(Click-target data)
--- begin ---
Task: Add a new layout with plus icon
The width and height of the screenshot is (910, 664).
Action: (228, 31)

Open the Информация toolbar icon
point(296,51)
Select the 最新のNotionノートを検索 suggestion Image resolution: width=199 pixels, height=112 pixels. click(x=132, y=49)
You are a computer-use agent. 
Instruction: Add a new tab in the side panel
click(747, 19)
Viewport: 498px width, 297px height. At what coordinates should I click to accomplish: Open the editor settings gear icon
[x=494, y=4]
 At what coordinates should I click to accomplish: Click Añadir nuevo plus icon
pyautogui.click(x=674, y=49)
--- end ---
AIM: Format each line of the listing as one string in a JSON list, skipping blank lines.

EXERCISE RESULT:
[
  "Task: Add a new layout with plus icon",
  "The width and height of the screenshot is (910, 664).",
  "Action: (228, 31)",
  "Open the Информация toolbar icon",
  "point(296,51)",
  "Select the 最新のNotionノートを検索 suggestion Image resolution: width=199 pixels, height=112 pixels. click(x=132, y=49)",
  "You are a computer-use agent. ",
  "Instruction: Add a new tab in the side panel",
  "click(747, 19)",
  "Viewport: 498px width, 297px height. At what coordinates should I click to accomplish: Open the editor settings gear icon",
  "[x=494, y=4]",
  " At what coordinates should I click to accomplish: Click Añadir nuevo plus icon",
  "pyautogui.click(x=674, y=49)"
]